## start
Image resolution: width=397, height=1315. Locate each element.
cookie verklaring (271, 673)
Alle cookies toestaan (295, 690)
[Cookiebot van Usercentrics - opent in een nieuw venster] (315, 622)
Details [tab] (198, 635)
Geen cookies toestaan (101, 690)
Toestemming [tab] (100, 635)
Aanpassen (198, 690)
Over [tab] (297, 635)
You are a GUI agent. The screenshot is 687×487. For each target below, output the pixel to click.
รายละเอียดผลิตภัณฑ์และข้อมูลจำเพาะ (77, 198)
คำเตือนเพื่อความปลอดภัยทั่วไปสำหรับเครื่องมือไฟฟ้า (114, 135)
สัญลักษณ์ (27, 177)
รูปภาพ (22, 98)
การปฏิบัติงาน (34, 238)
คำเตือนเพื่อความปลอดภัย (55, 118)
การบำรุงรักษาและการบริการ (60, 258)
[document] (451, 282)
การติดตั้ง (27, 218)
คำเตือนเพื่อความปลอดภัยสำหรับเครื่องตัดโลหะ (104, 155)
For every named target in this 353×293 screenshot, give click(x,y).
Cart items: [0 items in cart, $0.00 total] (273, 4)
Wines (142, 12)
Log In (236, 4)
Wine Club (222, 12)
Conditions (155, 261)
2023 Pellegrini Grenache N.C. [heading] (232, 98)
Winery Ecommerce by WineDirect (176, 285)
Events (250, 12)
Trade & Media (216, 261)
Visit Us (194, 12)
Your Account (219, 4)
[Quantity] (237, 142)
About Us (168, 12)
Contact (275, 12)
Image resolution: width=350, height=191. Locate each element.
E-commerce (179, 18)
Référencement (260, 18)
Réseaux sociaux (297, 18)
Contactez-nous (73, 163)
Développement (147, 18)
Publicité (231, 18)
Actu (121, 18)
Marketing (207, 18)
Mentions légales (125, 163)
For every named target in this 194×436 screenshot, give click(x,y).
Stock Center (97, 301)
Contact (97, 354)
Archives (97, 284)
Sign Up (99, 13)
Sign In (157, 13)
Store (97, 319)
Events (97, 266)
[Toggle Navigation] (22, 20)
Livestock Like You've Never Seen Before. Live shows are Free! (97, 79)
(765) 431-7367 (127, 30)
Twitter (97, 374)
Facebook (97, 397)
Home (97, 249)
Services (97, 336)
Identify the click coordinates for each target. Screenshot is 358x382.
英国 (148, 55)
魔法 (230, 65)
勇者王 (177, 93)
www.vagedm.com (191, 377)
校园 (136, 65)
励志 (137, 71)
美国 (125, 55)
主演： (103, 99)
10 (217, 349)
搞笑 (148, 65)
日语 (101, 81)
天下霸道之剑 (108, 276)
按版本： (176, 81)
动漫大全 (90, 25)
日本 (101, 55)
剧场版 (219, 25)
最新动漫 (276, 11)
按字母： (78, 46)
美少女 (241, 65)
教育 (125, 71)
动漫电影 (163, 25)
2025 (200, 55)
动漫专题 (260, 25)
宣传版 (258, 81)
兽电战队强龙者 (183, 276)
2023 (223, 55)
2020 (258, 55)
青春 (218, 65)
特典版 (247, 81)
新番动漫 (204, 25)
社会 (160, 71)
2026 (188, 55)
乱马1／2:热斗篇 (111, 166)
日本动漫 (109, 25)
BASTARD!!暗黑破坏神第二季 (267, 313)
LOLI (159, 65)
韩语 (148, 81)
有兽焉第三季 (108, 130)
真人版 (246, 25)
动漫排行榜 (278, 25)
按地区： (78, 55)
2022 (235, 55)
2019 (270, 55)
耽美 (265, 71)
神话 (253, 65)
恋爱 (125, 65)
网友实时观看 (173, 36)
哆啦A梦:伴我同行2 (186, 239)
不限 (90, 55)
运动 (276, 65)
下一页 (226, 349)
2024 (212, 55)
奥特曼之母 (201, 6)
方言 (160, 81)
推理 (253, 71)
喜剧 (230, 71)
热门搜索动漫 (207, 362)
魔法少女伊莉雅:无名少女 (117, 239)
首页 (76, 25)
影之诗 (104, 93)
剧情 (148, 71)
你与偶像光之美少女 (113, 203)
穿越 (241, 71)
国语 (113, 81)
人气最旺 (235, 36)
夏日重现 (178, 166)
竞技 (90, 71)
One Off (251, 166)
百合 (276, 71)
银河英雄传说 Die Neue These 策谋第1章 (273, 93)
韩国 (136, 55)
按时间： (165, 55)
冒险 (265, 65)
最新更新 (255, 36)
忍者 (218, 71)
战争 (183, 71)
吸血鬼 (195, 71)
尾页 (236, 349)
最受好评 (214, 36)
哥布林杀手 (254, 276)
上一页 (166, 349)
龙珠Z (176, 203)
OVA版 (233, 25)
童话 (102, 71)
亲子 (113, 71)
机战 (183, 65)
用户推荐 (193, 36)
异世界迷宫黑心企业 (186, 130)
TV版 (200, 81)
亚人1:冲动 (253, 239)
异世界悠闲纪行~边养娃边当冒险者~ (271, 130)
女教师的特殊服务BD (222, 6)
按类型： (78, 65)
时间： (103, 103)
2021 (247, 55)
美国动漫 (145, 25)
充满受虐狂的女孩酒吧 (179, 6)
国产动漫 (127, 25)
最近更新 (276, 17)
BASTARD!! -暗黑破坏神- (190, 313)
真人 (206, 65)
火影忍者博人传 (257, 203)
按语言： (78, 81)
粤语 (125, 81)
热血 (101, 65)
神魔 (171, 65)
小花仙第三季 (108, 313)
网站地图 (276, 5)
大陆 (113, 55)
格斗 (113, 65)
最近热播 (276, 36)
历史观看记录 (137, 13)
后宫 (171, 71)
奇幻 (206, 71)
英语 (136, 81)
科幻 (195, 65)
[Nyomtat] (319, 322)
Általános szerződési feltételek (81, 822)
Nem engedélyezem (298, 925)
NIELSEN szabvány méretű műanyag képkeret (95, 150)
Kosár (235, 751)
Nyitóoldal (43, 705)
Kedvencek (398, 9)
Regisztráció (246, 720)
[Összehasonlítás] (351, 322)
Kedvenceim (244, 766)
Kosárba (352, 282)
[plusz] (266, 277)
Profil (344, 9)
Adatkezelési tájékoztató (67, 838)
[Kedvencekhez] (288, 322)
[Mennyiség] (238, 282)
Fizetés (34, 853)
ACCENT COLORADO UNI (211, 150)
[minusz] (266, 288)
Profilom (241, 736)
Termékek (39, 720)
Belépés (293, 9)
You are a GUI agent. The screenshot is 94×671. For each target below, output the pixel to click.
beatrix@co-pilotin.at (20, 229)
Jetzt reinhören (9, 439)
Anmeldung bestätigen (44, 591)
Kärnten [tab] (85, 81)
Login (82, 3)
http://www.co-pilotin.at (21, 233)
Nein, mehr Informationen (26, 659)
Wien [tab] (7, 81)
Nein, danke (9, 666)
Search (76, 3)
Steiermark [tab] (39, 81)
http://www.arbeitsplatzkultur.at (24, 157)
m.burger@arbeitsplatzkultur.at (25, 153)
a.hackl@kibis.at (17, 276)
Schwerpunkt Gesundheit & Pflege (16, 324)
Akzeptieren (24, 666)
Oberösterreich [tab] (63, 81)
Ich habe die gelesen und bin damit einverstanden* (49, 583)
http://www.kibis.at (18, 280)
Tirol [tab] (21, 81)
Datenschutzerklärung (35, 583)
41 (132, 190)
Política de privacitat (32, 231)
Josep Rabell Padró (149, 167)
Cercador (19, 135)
## end
Echo the entries starting at the line that contains "คำเตือนเพื่อความปลอดภัยสำหรับเครื่องตัดโลหะ (104, 155)" and ending at the line that contains "Winery Ecommerce by WineDirect (176, 285)", both included.

คำเตือนเพื่อความปลอดภัยสำหรับเครื่องตัดโลหะ (104, 155)
For every named target in this 353×293 screenshot, give click(x,y).
Cart items: [0 items in cart, $0.00 total] (273, 4)
Wines (142, 12)
Log In (236, 4)
Wine Club (222, 12)
Conditions (155, 261)
2023 Pellegrini Grenache N.C. [heading] (232, 98)
Winery Ecommerce by WineDirect (176, 285)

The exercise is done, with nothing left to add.